Ryan Reports $2.9M Haul for Senate Race in Q4

YOUNGSTOWN, Ohio — U.S. Rep. Tim Ryan raised $2.9 million during the fourth quarter of 2021 for his race for U.S. Senate, his campaign reported.

The quarterly total set a new off-year record for a Senate candidate in Ohio, according to the news release announcing the number. The campaign also reported that it has $5 million cash on hand to start the year. 

Last year, the campaign reported that Ryan, D-13 Ohio, raised nearly $2.3 million during the second quarter of 2021 and $2.5 million during the third. 

“They’re solid numbers,” Paul Sracic, chairman of Youngstown state University’s department of politics and international relations, said of Ryan’s fourth-quarter fundraising. 

Ryan’s campaign said 97% of the fourth-quarter contributions were $100 or less, and more than 26,000 individuals were first-time donors to Ryan. 

“We’re proud to be entering 2022 with historic grassroots support from people in all 88 counties,” campaign spokeswoman Izzi Levy said in the release. “Ohioans know how important this year’s election is, which is why they’re coming together to support Tim Ryan in this critical race.

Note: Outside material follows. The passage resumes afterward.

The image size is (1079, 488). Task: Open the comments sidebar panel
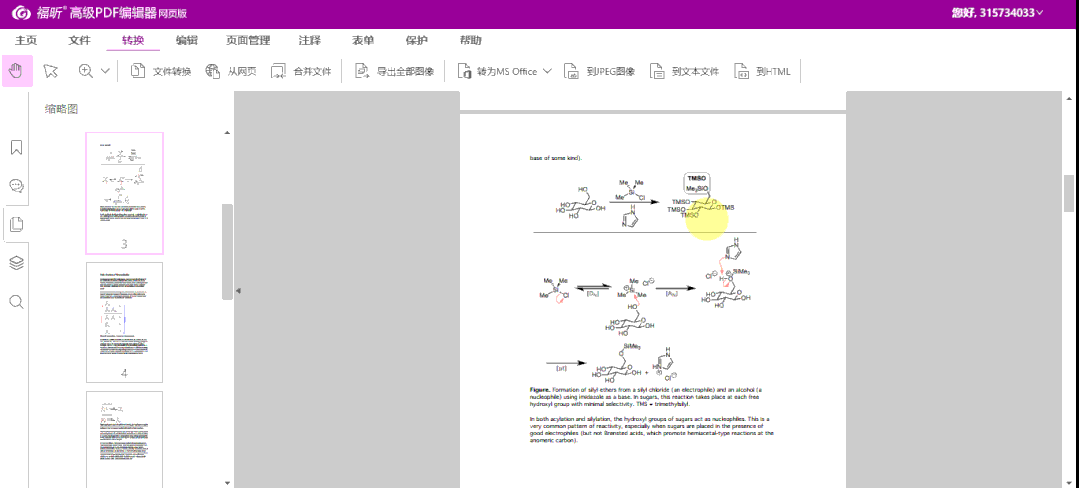(16, 186)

From now through November, we’ll keep working to earn every last vote to flip this seat so that Tim can take his fight for working people all the way to the U.S. Senate.”

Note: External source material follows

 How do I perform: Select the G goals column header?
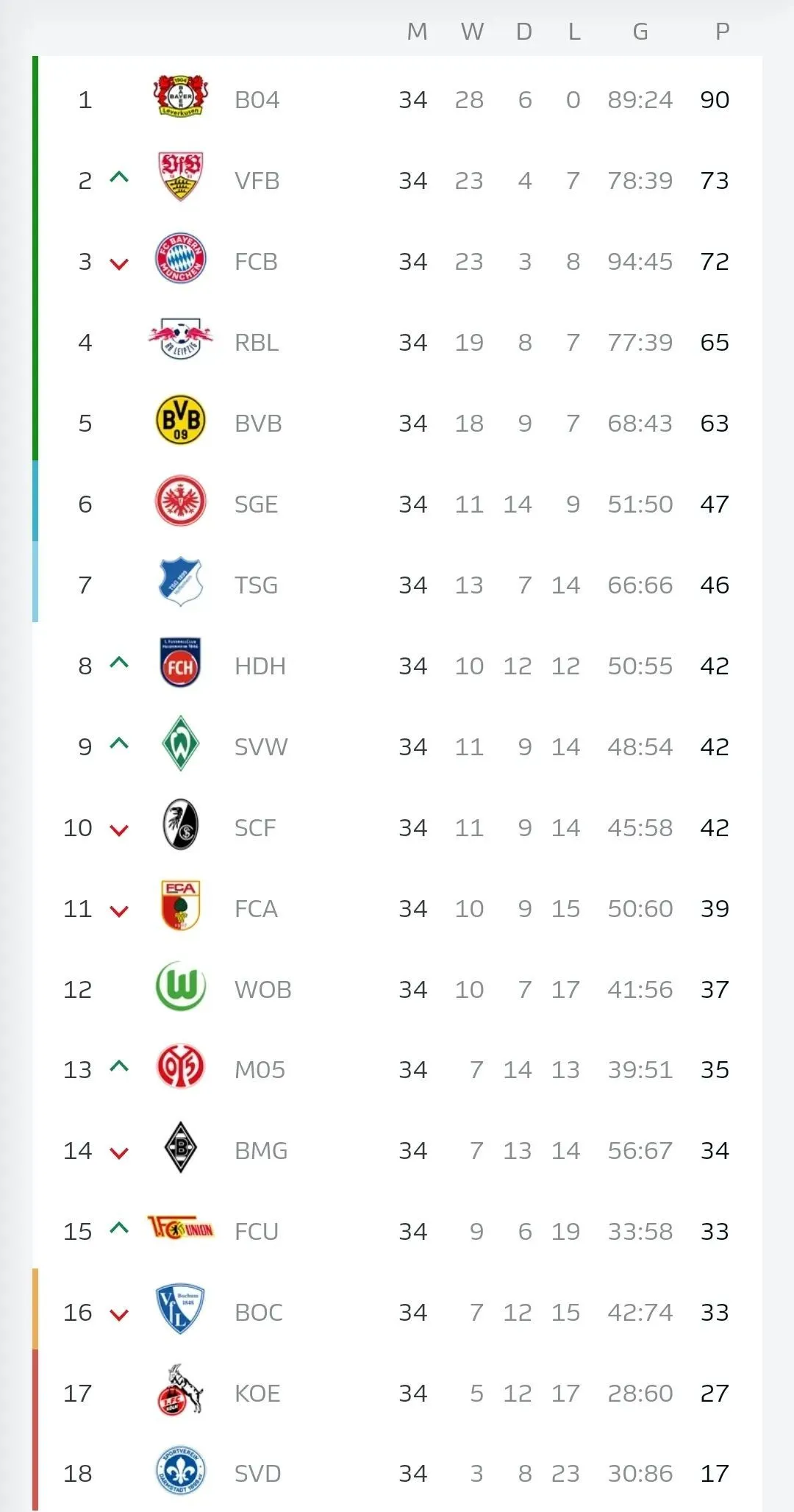[640, 32]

First elected to the U.S. House of Representatives in 2002, Ryan has the backing of much of the state’s Democratic Party establishment and party activists, including U.S. Sen. Sherrod Brown, in his bid to succeed U.S. Sen. Rob Portman, a Cincinnati area Republican who is not seeking reelection. More than two dozen labor unions and the Ohio AFL-CIO, as well as nearly 250 state and local elected officials, have endorsed him.

Had Portman, who will finish his second term this year, decided to run again he “might have walked to reelection,” YSU’s Sracic said. With an open seat, there is always a chance it will change parties, even though Ohio has become a more Republican state. Republicans hold most statewide elected offices and the state’s electoral votes went to Donald Trump in both his 2016 election as president and in his unsuccessful 2020 bid for reelection.  

Among the candidates seeking the Republican nomination for the seat are former state treasurer Josh Mandel, former Ohio Republican Party chairwoman Jane Timken, “Hillbilly Elegy” author J.D. Vance and businessmen Michael Gibbons and Bernie Moreno. 

In comparison to the more than $20 million Republicans seeking the open Senate seat raised during the third quarter – the GOP campaigns haven’t released fourth-quarter numbers yet – Ryan’s total “doesn’t look very big,” Sracic acknowledged. 

The “huge advantage” Ryan has is while he has a challenger in consumer protection attorney and community organizer Morgan Harper, who has gotten good national press – she has been dubbed the “Midwest AOC” – her campaign hasn’t taken off, he continued. As a result, he might not have to spend much of the money he is raising to win the nomination.  

“That will serve him well for the November election because everybody realizes this is going to be a tremendously expensive Senate race in Ohio, probably record-setting, in part because control of the U.S. Senate may rest on what happens in Ohio,” he said. “Nobody thinks either party is going to run away with control of the Senate.”

Despite the state’s GOP tilt, the possibility remains of an “implosion” within the party “with this really hard-fought primary among Republicans that don’t seem to like each other much,” he said. Issues raised during the primary campaign could become fodder for Democrats. 

One of the main issues among candidates is how strongly they support Trump, he said. If, for example, Gibbons and Mandel can convince Republicans that Vance is not really a Trump supporter and tamp down his support among working class voters, that could provide an opportunity Ryan among those voters. 

Even so, there is so much anger among Republicans at President Joe Biden that they will turn out for “whoever has an ‘R’ after their name,” he added. 

Pictured: This stock image of U.S. Rep. Tim Ryan was taken during a rally in 2019 prior to the pandemic.